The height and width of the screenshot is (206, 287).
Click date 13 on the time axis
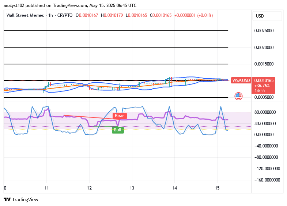pos(132,188)
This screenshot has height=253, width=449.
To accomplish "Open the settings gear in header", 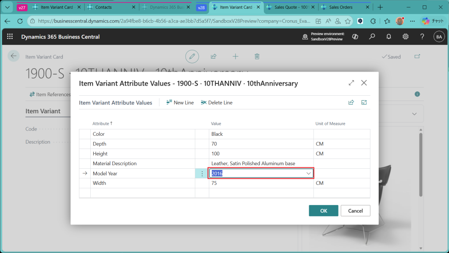I will click(x=406, y=37).
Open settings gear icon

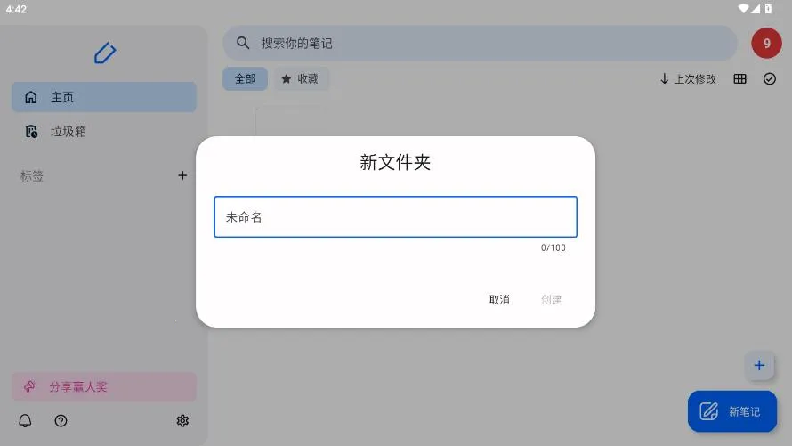pos(182,421)
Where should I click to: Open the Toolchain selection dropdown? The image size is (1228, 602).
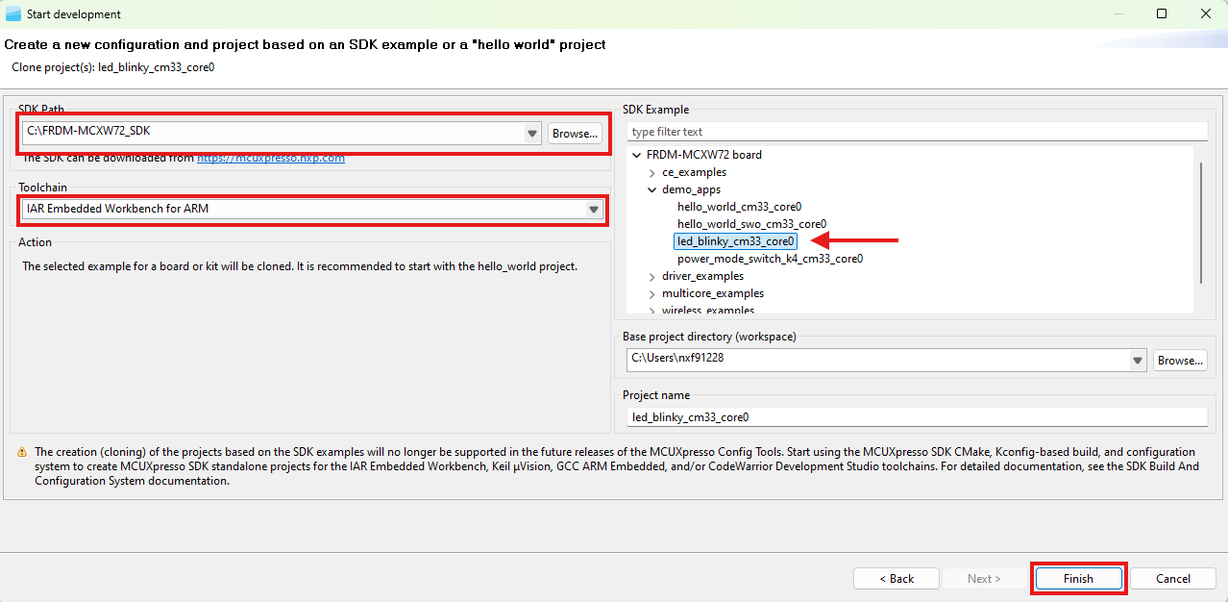click(x=593, y=209)
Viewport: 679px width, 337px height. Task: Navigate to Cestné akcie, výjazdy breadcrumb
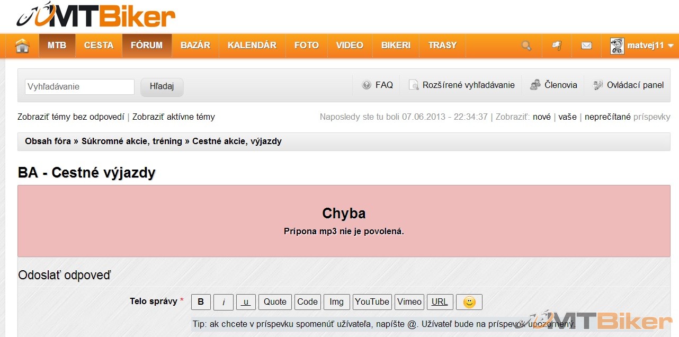click(x=237, y=141)
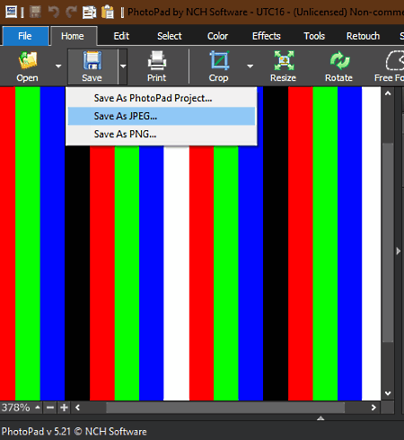404x440 pixels.
Task: Select the Crop tool icon
Action: (x=219, y=60)

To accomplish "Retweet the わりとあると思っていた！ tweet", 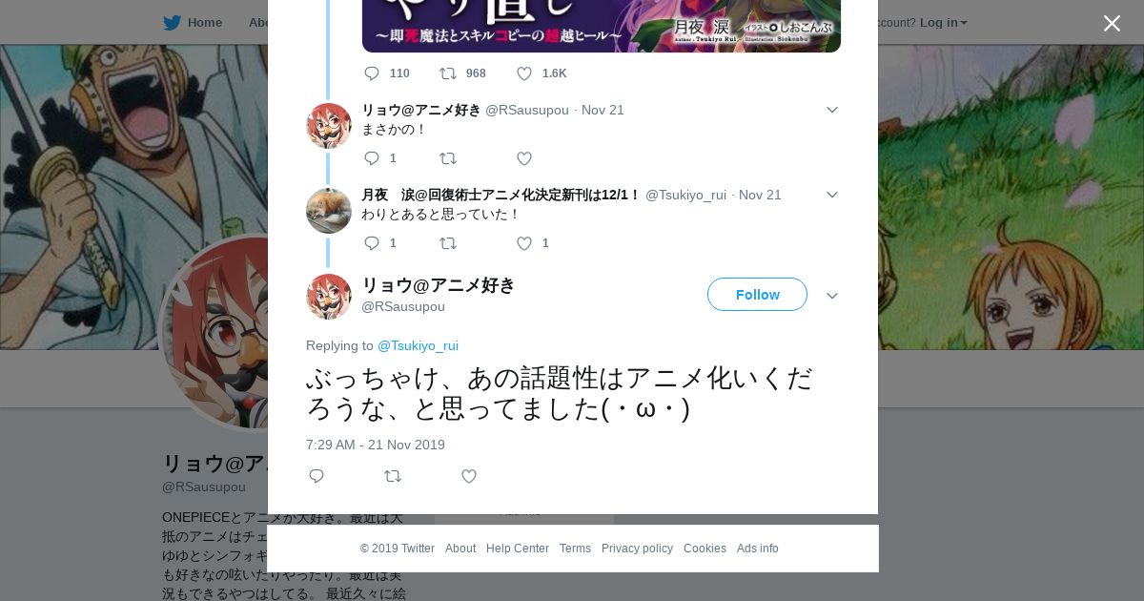I will click(448, 243).
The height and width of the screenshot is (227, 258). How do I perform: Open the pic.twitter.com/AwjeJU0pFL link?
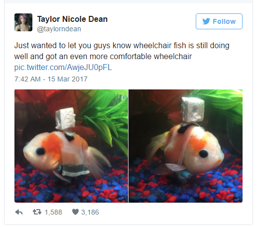pos(63,68)
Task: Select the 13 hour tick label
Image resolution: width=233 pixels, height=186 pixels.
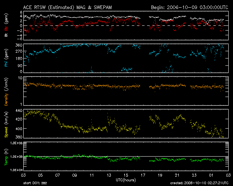Action: coord(108,175)
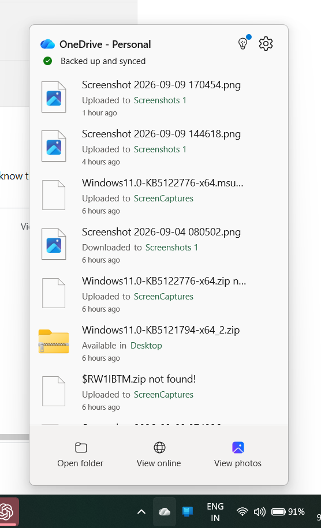Screen dimensions: 321x528
Task: Click the battery 91% indicator
Action: [288, 512]
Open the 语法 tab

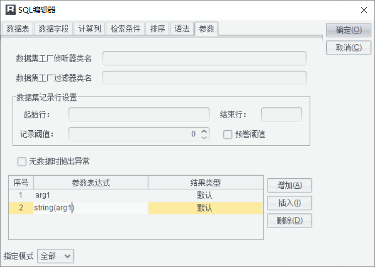click(182, 29)
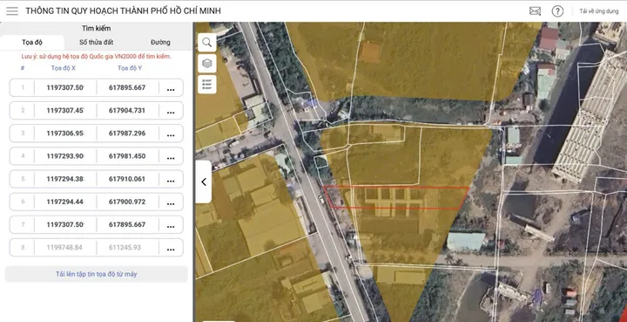This screenshot has height=322, width=627.
Task: Click Tọa độ X field in row 8
Action: point(65,248)
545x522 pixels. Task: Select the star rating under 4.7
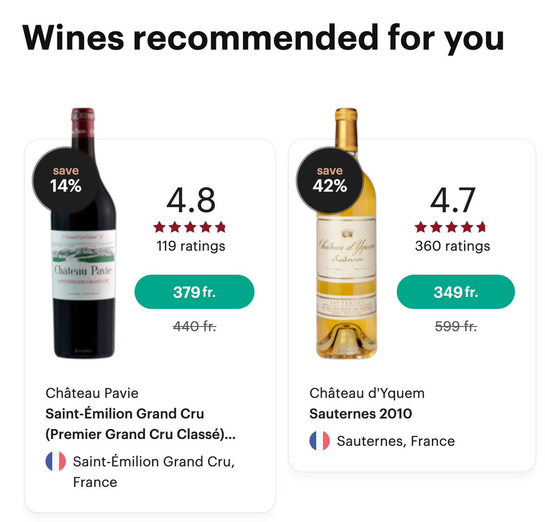(x=451, y=227)
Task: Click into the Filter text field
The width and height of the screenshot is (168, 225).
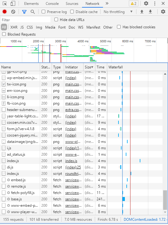Action: (x=26, y=20)

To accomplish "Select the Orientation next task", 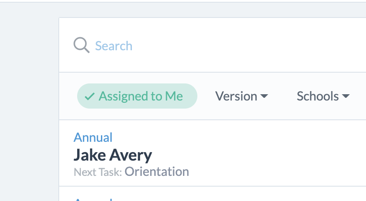I will (157, 171).

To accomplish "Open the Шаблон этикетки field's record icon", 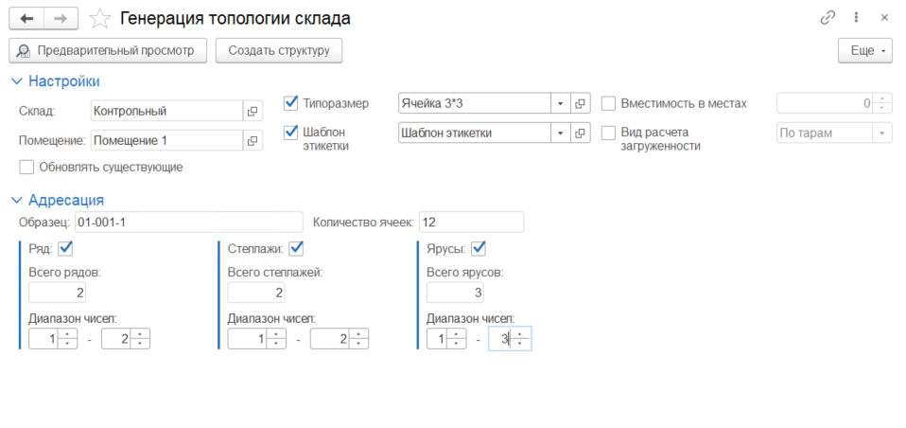I will coord(581,133).
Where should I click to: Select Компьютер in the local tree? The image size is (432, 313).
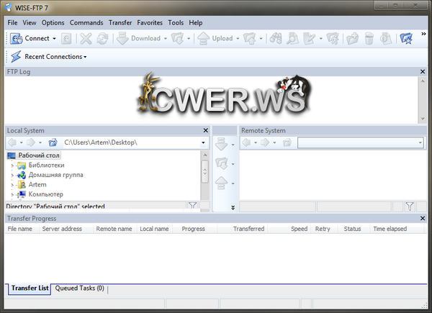coord(45,194)
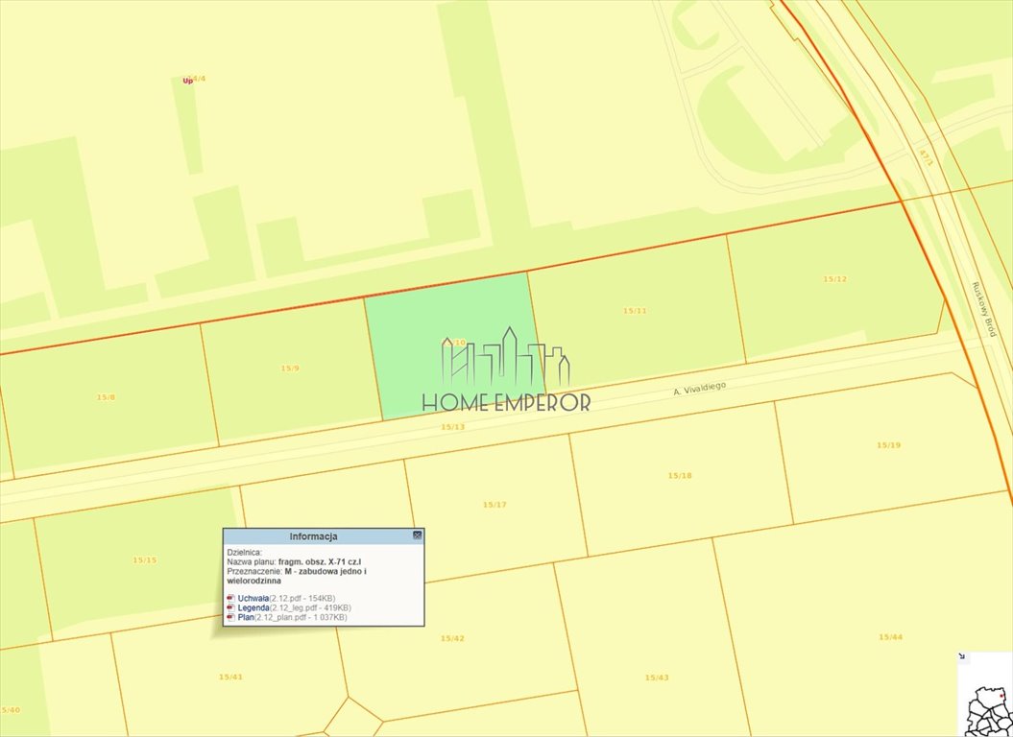The image size is (1013, 737).
Task: Open the Uchwała document link
Action: [x=253, y=598]
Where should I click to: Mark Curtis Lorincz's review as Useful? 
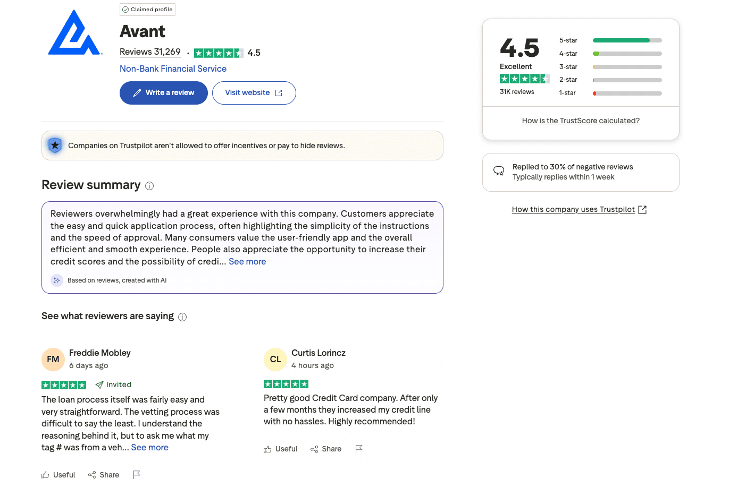(x=280, y=449)

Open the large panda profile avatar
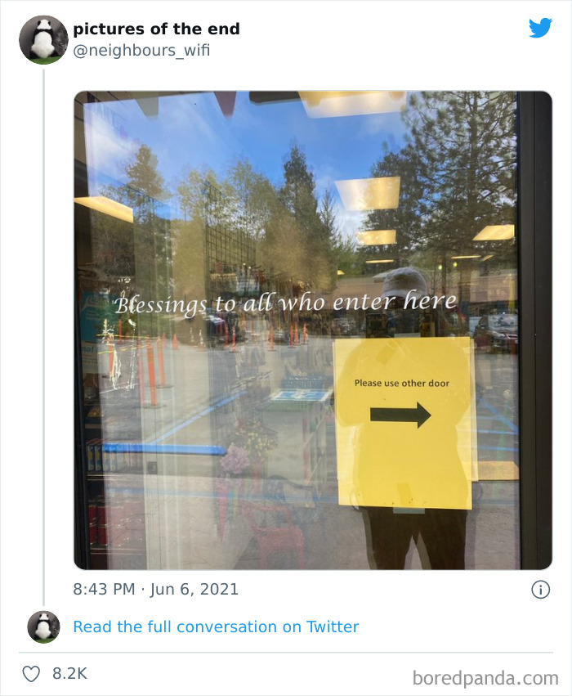pyautogui.click(x=43, y=40)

# # # # #

### Work to complete:
Output exactly the lines from the one containing "Where should I click to: Select" through the last line of the records above, both included, leaving out any pictures.

### Response area:
Where should I click to: Select Компьютер in the local tree? The image size is (432, 313).
coord(45,194)
The image size is (1013, 737).
Task: Open the Uchwała document link
Action: [x=253, y=598]
Where should I click to: Mark Curtis Lorincz's review as Useful? 
(x=280, y=449)

Open the large panda profile avatar
pyautogui.click(x=43, y=40)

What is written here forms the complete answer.